Bringing a medical technology into Brazil involves much more than logistics and commercialization.
Behind every device lies a complex and essential regulatory chain, designed to ensure that products reach healthcare professionals, and ultimately patients, with safety, effectiveness, and full traceability.
This journey, which begins with the manufacturer and ends at the clinical application, is carefully structured and supervised by Anvisa, Brazil’s National Health Surveillance Agency.
Understanding each stage of this process is the first step toward operating successfully and sustainably in the Brazilian market.
- Development and Technical Validation
The regulatory journey begins at the product development stage, often in the country of origin.
At this point, manufacturers perform performance tests, safety validations, and clinical evaluations (when applicable) to demonstrate compliance with international standards such as ISO 13485 and IMDRF guidelines.
These documents form the foundation of the regulatory dossier that will later be submitted to Anvisa.
The stronger this technical foundation, the more predictable and efficient the approval process becomes.
- Legal Representation in Brazil
To apply for registration, the manufacturer must appoint a legal representative in Brazil, responsible for managing the process with Anvisa and maintaining post-approval compliance.
This representative acts as the key communication link between the manufacturer, the regulatory authorities, and local stakeholders.
At Brisa, this function is embedded within an integrated ecosystem that combines legal representation, importation, and regulatory intelligence by giving manufacturers full governance and transparency over their products.
- Product Classification and Submission to Anvisa
The first official step in the regulatory process is the risk classification of the medical device, in accordance with RDC 751/2022.
Based on this classification, the product will follow one of two regulatory pathways:
Notification – for Class I and II devices, considered low or medium risk. This streamlined process focuses on documentary evidence, labeling, and quality system certification.

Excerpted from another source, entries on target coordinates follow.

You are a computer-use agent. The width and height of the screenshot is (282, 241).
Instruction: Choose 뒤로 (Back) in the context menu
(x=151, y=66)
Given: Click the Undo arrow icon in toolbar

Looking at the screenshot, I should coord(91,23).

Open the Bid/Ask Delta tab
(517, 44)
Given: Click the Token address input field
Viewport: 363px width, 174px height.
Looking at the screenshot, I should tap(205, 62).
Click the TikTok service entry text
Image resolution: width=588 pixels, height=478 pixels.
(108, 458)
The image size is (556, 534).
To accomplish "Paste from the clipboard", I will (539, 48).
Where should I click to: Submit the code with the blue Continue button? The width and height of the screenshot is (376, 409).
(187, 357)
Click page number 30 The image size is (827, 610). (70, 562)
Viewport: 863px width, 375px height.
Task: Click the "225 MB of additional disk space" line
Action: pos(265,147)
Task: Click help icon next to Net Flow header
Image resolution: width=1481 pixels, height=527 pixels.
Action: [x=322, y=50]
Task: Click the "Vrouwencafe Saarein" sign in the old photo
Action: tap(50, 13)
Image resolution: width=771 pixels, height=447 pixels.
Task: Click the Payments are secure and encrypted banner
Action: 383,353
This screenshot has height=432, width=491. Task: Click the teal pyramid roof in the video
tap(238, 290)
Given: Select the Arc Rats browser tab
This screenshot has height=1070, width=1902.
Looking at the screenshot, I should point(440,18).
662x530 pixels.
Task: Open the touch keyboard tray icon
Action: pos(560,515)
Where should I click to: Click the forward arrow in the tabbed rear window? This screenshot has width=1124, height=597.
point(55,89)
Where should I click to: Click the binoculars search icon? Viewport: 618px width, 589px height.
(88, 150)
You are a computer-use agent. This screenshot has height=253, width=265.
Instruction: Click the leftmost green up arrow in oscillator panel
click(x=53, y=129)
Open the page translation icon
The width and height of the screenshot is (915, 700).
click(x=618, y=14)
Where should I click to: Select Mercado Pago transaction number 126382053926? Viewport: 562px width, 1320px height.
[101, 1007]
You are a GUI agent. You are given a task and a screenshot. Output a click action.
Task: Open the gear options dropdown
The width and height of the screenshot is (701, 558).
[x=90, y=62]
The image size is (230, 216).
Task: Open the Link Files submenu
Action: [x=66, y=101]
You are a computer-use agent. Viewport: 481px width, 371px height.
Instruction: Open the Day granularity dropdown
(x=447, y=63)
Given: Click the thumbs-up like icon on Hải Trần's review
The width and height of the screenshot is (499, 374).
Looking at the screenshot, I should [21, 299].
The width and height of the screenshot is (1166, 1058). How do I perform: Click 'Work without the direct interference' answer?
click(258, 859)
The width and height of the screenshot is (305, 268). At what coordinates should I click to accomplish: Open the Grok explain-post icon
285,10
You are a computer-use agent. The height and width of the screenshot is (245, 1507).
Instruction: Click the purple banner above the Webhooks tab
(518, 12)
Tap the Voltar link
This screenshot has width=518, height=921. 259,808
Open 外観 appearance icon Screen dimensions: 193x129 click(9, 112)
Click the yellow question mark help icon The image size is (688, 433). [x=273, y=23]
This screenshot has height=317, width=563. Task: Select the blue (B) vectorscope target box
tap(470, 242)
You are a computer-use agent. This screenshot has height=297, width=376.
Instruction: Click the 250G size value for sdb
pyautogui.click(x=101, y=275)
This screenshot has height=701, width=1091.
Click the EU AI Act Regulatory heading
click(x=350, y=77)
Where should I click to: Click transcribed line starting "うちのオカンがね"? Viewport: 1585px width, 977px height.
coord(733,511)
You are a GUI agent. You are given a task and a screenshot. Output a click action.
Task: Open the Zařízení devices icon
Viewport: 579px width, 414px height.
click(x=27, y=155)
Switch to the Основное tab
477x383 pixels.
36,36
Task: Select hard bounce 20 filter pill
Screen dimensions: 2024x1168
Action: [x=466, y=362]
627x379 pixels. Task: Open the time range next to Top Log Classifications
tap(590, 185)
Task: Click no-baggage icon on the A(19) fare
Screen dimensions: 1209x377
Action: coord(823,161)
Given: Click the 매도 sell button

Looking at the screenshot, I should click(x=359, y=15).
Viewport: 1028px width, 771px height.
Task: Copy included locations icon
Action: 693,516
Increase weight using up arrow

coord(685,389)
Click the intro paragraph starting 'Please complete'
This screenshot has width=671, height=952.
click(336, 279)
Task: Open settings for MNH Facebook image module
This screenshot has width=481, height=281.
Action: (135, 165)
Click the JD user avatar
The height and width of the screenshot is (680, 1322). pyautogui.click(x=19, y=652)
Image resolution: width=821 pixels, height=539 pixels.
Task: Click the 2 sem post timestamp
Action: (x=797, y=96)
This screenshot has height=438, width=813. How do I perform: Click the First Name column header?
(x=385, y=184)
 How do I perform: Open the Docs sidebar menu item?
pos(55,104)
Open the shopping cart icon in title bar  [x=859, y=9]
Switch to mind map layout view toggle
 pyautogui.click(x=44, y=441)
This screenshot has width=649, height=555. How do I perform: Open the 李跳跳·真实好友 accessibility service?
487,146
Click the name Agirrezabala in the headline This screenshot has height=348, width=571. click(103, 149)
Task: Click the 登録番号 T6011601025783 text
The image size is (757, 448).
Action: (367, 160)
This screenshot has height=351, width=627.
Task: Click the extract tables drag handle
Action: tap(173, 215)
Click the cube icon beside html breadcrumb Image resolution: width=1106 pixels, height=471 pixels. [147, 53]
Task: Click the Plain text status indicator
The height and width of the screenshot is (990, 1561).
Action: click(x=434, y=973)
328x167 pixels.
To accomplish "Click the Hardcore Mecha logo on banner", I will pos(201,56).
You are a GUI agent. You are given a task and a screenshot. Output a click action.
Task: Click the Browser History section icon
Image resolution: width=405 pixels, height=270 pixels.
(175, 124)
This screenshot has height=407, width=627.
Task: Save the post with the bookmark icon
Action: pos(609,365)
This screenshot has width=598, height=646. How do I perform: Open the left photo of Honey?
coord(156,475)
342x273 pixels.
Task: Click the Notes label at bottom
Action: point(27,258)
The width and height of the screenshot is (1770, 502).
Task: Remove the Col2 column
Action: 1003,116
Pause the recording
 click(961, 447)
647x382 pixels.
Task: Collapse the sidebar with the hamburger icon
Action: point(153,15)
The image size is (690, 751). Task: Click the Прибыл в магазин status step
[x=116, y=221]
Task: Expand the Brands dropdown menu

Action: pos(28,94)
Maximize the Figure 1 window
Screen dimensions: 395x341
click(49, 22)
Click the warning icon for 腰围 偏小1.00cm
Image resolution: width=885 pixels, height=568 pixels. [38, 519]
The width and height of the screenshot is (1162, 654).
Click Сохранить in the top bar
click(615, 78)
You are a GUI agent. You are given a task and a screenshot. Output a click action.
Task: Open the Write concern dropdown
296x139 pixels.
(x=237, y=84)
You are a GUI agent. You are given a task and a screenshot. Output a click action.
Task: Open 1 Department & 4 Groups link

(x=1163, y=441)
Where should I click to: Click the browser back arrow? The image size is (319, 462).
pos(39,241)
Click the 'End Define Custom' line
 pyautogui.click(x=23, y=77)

Registration – for Class III and IV devices, considered high or maximum risk. This pathway requires a comprehensive technical dossier, including clinical data (when applicable), risk analysis, and proof of Good Manufacturing Practice (GMP) certification.
Upon approval, the product receives a unique registration number, authorizing its importation, distribution, and commercialization throughout Brazil.
- Importation and Sanitary Clearance
Once registered, each product must undergo import authorization and sanitary clearance through Anvisa and the Brazilian Federal Revenue Service.
This stage ensures that every imported batch maintains full traceability, integrity, and compliance with the approved regulatory conditions.
Here, the integration between regulatory consulting and logistics operations becomes crucial and represents one of Brisa’s core differentiators.
- Distribution and Traceability
After clearance, the product enters the distribution phase, governed by RDC 665/2022, which establishes strict requirements for storage, transportation, and traceability.
Every unit must be traceable back to its origin, ensuring that any nonconformity can be rapidly identified and resolved.
Organizations that manage this phase efficiently deliver not only compliance but also market credibility and patient safety.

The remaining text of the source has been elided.